Pull every line with the word "legend" out of the entries below.

** Opening INPUT RECORDS block **

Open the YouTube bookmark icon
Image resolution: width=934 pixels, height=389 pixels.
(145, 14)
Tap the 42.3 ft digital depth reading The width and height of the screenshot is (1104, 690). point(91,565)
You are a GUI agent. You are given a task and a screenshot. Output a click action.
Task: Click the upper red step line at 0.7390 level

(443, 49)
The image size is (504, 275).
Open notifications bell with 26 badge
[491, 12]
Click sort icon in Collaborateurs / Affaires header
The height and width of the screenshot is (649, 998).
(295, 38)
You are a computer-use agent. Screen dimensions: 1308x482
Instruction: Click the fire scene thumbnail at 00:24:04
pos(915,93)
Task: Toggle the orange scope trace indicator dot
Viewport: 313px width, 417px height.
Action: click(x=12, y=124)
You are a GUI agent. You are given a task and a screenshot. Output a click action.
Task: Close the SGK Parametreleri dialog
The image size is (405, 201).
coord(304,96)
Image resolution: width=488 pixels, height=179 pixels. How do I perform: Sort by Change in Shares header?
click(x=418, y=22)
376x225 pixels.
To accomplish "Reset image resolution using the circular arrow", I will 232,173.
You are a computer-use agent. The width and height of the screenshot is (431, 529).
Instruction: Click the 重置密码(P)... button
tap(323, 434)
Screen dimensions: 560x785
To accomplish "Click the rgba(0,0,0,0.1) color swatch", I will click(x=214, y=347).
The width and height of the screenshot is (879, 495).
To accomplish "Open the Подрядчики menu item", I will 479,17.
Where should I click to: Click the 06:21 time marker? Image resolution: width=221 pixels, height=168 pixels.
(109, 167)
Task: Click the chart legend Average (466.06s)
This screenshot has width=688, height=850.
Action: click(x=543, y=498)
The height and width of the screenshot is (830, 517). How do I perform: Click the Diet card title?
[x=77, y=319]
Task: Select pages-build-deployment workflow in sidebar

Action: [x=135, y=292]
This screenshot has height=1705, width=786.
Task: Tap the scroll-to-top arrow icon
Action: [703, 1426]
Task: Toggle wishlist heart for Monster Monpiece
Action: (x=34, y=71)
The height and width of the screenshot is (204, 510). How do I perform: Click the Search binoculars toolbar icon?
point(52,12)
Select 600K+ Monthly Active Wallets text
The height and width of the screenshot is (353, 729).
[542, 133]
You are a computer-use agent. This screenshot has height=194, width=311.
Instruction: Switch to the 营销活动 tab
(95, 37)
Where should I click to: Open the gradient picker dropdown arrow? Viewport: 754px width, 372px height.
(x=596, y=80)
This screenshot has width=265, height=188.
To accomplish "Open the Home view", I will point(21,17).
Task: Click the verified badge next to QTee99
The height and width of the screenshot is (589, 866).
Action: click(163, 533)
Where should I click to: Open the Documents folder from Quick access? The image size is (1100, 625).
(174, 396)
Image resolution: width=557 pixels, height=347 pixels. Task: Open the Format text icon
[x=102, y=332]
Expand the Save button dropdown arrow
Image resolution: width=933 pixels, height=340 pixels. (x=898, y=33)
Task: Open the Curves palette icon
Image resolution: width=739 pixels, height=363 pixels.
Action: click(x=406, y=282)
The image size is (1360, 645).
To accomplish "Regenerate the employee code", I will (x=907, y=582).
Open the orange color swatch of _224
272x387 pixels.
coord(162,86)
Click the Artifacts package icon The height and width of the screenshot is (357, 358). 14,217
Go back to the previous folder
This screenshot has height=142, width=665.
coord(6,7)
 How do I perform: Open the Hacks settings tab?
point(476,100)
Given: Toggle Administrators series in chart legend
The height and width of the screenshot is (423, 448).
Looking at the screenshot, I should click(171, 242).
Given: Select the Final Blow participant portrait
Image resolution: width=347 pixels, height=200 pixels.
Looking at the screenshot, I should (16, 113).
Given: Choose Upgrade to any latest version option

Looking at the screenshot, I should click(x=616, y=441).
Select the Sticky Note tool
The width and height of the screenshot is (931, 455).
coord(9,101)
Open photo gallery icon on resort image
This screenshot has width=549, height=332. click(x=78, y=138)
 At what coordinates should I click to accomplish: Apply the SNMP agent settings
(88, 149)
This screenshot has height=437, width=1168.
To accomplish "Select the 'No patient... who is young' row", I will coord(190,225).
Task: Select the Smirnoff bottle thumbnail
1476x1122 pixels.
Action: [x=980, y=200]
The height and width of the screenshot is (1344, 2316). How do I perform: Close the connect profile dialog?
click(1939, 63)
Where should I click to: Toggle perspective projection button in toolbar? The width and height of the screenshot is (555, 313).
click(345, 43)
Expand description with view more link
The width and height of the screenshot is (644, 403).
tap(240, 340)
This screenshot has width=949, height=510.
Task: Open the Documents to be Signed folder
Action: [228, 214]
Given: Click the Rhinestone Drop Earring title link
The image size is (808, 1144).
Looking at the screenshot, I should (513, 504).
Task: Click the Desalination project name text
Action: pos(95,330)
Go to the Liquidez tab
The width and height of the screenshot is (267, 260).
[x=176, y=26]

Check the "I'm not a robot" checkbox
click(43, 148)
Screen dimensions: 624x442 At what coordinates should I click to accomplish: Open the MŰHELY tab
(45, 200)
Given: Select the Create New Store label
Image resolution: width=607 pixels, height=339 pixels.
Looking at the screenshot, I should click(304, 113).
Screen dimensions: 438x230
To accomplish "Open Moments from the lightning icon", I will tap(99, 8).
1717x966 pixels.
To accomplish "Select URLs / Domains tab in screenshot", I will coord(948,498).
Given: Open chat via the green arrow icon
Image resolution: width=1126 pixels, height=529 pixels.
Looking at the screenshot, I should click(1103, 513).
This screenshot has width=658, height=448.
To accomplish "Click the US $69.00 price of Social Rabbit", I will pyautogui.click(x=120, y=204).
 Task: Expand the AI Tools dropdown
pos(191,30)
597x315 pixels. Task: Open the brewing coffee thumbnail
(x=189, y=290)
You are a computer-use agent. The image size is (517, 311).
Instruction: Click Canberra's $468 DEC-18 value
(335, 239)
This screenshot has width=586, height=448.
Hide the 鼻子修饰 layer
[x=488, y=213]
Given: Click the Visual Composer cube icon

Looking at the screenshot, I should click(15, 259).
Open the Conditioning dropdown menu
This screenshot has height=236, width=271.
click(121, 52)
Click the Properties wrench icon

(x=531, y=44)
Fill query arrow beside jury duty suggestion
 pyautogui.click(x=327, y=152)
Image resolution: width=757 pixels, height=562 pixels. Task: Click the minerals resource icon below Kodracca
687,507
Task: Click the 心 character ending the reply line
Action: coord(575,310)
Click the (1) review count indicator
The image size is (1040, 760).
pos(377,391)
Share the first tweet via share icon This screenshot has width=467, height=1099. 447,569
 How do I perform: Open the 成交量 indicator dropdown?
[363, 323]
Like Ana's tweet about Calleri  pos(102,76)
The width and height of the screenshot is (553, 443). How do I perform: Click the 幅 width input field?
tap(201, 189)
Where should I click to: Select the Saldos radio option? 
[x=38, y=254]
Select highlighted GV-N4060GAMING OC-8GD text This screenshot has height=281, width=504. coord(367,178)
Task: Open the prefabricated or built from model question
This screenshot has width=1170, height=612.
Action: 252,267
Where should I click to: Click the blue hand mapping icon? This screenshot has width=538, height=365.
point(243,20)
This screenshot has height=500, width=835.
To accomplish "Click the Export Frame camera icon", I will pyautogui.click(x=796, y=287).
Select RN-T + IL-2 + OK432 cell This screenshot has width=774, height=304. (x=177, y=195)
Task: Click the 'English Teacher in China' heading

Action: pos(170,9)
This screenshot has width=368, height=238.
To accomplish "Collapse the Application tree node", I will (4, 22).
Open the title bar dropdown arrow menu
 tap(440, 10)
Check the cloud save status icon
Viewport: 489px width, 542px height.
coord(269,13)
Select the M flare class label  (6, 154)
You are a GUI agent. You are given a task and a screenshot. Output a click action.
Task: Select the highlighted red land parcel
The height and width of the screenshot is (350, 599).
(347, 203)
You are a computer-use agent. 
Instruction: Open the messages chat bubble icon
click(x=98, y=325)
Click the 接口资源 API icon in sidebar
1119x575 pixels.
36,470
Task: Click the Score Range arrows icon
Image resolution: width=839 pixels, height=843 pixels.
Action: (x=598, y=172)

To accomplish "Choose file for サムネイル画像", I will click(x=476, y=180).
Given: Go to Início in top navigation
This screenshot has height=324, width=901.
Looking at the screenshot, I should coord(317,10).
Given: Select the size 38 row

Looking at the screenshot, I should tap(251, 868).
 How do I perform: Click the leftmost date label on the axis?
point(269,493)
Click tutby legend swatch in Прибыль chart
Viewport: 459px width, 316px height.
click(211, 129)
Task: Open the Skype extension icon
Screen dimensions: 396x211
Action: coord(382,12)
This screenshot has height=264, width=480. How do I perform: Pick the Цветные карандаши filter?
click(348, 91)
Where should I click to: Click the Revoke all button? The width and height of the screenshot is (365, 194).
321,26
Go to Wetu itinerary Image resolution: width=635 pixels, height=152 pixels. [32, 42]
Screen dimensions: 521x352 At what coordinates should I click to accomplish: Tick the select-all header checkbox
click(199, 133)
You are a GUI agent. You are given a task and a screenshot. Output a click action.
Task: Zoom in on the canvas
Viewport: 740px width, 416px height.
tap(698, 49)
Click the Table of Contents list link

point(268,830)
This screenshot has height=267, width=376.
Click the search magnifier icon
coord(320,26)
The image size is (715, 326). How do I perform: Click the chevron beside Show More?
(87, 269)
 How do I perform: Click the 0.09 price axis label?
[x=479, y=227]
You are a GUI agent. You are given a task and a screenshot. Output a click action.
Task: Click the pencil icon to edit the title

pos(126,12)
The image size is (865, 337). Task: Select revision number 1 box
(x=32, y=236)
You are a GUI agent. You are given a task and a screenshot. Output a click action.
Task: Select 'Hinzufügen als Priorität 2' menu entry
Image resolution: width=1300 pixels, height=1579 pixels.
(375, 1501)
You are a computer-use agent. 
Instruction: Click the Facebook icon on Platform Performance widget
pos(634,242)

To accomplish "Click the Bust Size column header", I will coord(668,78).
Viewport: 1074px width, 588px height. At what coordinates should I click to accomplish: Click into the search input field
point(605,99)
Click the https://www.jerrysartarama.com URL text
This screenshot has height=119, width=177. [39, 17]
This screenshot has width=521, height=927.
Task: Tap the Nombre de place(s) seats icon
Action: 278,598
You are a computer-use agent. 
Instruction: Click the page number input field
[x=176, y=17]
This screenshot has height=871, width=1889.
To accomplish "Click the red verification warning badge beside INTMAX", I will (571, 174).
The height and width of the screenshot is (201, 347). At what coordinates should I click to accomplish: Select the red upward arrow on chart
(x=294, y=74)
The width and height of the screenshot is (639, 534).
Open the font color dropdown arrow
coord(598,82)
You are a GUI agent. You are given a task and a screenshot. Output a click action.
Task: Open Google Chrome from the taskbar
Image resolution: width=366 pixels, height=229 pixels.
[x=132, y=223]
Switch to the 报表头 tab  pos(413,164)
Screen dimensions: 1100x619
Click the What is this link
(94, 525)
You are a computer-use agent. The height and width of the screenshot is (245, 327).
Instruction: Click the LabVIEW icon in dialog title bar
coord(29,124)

** Closing INPUT RECORDS block **

> TASK RESPONSE:
Task: Click the chart legend Average (466.06s)
Given: Toggle Administrators series in chart legend
Click tutby legend swatch in Прибыль chart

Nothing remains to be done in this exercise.